Most acoustic guitars are made out of wood. When you picture that guy with the ponytail sitting on a stool playing guitar in a coffee shop, there’s a wooden instrument in that mental image. The rainforest lumber used in most guitars creates a beautiful tone and an equally appealing aesthetic. But owing to the fact that they are made from natural materials, they are also susceptible to natural conditions. Fluctuations in temperature and humidity can change a guitar’s sound.
With its new El Capitan model, Blackbird Guitars has figured out a way to build a guitar that has all the aural and aesthetic value of wood in a more consistent synthetic package. The El Capitan is made with Blackbird’s proprietary Ekoa material, which is a mix of linen and a resin repurposed from industrial waste.
The San Francisco-based Blackbird had previously made guitars out of carbon fiber, which could stand up to the rigors of touring life on the road or just lazy guitar players that didn’t want to fuss over their instruments.
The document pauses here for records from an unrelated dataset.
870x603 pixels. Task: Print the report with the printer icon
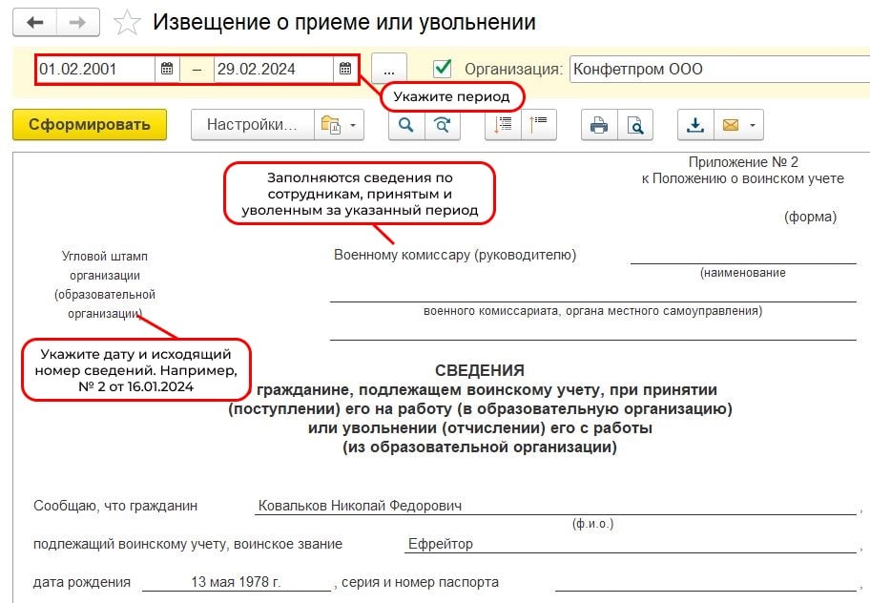point(599,125)
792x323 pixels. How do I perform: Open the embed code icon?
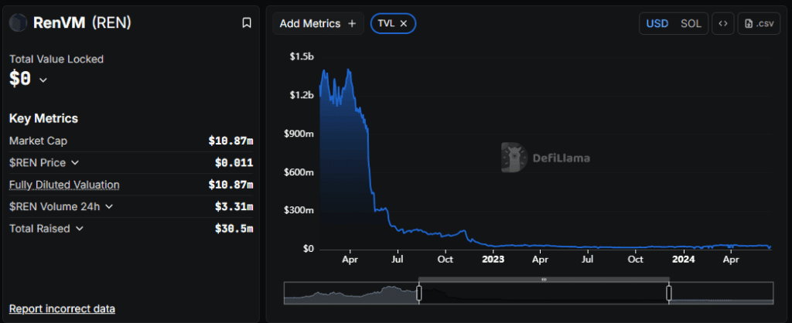click(722, 23)
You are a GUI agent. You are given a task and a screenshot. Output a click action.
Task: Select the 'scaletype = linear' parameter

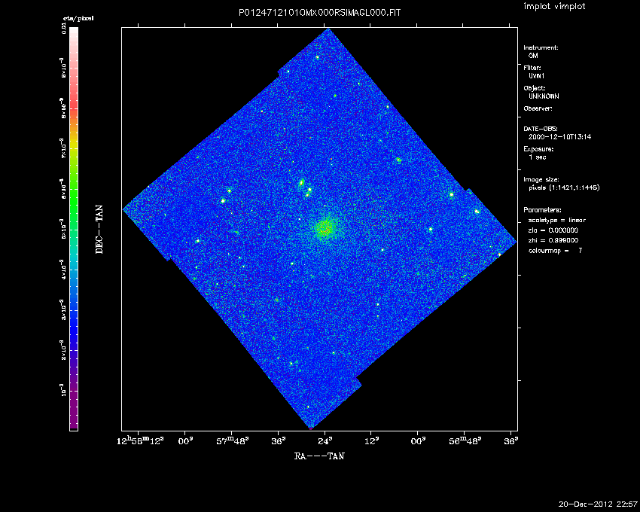coord(556,220)
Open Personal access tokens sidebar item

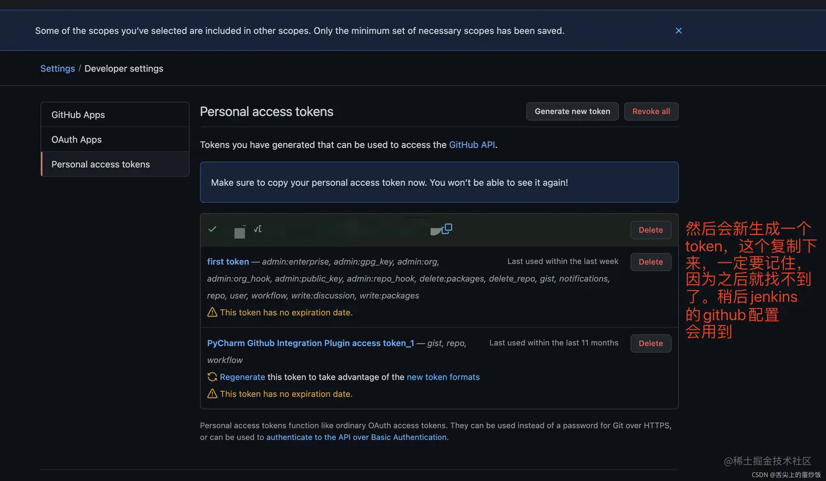pyautogui.click(x=101, y=164)
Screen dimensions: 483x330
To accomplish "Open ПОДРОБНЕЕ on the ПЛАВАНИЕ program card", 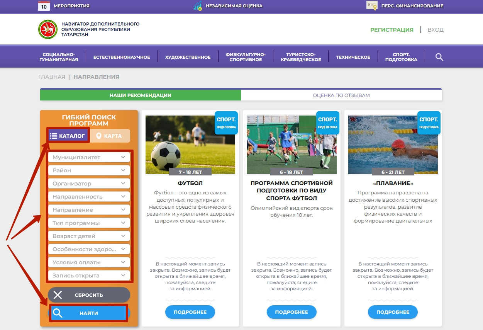I will click(x=393, y=312).
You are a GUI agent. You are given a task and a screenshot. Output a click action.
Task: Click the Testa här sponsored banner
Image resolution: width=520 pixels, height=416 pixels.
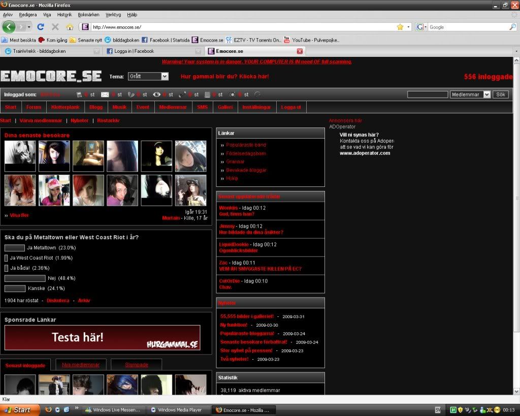tap(102, 338)
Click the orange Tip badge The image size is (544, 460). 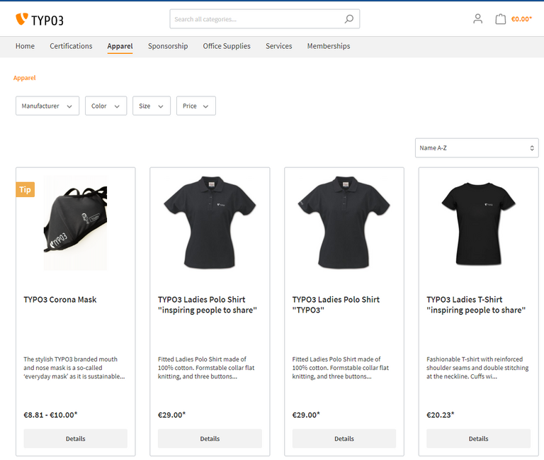click(x=26, y=189)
Ekoa was developed in response to customers who loved the reliability and resilience of the carbon fiber models, but couldn’t get past the fact that it was, well, not wood. It took Blackbird approximately 10 years to get the linen material where it needed to be to make a guitar out of it.
The El Capitan also has a hollow neck, which provides more room for sound to resonate, allowing for an acoustic guitar that can crank it up to 11.
Even though it is made with synthetic materials, the guitars are largely made by hand and have a corresponding price tag. The El Capitan starts at $3,195, but since it’s built to endure time and the elements, it might just be the last guitar you ever buy.